*Seitenauszug*
# # # #
Home Zum begriffsscharfen Denken

                     Eine Skizze, Herbst 1972

 

 

Konfuzius sagt:
„Wenn die Worte nicht stimmen,

stimmen die Begriffe nicht.

Wenn die Begriffe nicht stimmen,

wird die Vernunft verwirrt.

Wenn die Vernunft verwirrt ist,

gerät das Volk in Unruhe.

Wenn das Volk unruhig wird,

gerät die Gesellschaft in Unordnung.

Wenn die Gesellschaft in Unordnung gerät,

ist der Staat in Gefahr.“

 

 

 

Begriffsscharfes Denken sei in der Wissenschaft unstreitig eine conditio sine qua non, meint Ludwig Klages (1).

Da erheben sich gleich die Fragen: Denkt er selbst begriffsscharf und betrachtet er sein Tun und seine Werke als Wissenschaft? Die erste Frage ist wohl bei keinem "Forscher und Denker", wie sich Klages des öftern bezeichnet, vollumfänglich zu bejahen, weder bei Philosophen noch bei Physikern oder Juristen und Ökonomen. Den Beweis kann jeder einigermassen mit Genauigkeit und Geduld Begabte erbringen.

 

Ludwig Klages bemüht sich um ein „sprachgeleitetes Denken“

 

Klages, das ist gleich vorweg zu nehmen, hat immerhin einiges, was bisher in Begriffsverwirrungen verstrickt war, leidlich geklärt ohne freilich letzte Begriffsschärfe zu erreichen. Für diese Schwierigkeit hat er ferner manche Besonderheiten der Sprache, des Namengebens und Denkens namhaft machen können.
# # # #
*Datenabschnitt*
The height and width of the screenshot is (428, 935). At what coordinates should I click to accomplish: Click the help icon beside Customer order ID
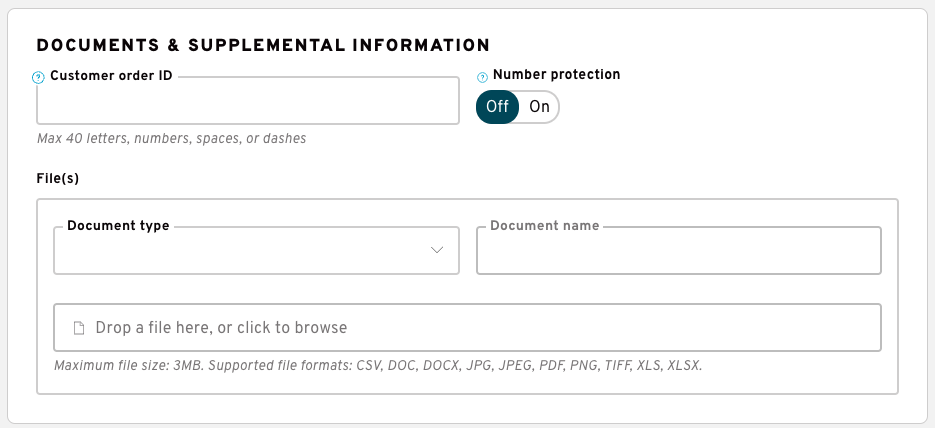point(38,77)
# # # #
*Zu bearbeiten*
(1) Schreiben Sie aus dem Text zum begriffsscharfen Denken die Stelle von „Begriffsscharfes Denken sei“ bis „namhaft machen können.“ wortgetreu ab.
(2) Beantworten Sie anhand des Textes zum begriffsscharfen Denken diese Fragen:
(a) Was wird nach dem Spruch von Konfuzius verwirrt, wenn die Begriffe nicht stimmen?
(b) Aus welcher Zeit stammt die Skizze?
(c) Wie bezeichnet sich Klages laut Text des öftern?
(3) Prüfen Sie, ob die folgenden Aussagen mit dem Text zum begriffsscharfen Denken übereinstimmen:
(a) Nach Konfuzius ist der Staat in Gefahr, wenn die Gesellschaft in Unordnung gerät.
(b) Klages hat laut Text letzte Begriffsschärfe erreicht.
(c) Klages hält begriffsscharfes Denken in der Wissenschaft für verzichtbar.

*Gelöste Aufgaben*
(1)
Begriffsscharfes Denken sei in der Wissenschaft unstreitig eine conditio sine qua non, meint Ludwig Klages (1).

Da erheben sich gleich die Fragen: Denkt er selbst begriffsscharf und betrachtet er sein Tun und seine Werke als Wissenschaft? Die erste Frage ist wohl bei keinem "Forscher und Denker", wie sich Klages des öftern bezeichnet, vollumfänglich zu bejahen, weder bei Philosophen noch bei Physikern oder Juristen und Ökonomen. Den Beweis kann jeder einigermassen mit Genauigkeit und Geduld Begabte erbringen.

 

Ludwig Klages bemüht sich um ein „sprachgeleitetes Denken“

 

Klages, das ist gleich vorweg zu nehmen, hat immerhin einiges, was bisher in Begriffsverwirrungen verstrickt war, leidlich geklärt ohne freilich letzte Begriffsschärfe zu erreichen. Für diese Schwierigkeit hat er ferner manche Besonderheiten der Sprache, des Namengebens und Denkens namhaft machen können.

(2)
(a) Die Vernunft.
(b) Aus dem Herbst 1972.
(c) Als „Forscher und Denker“.

(3)
(a) Ja: „Wenn die Gesellschaft in Unordnung gerät, ist der Staat in Gefahr.“
(b) Nein: „ohne freilich letzte Begriffsschärfe zu erreichen“
(c) Nein: „Begriffsscharfes Denken sei in der Wissenschaft unstreitig eine conditio sine qua non“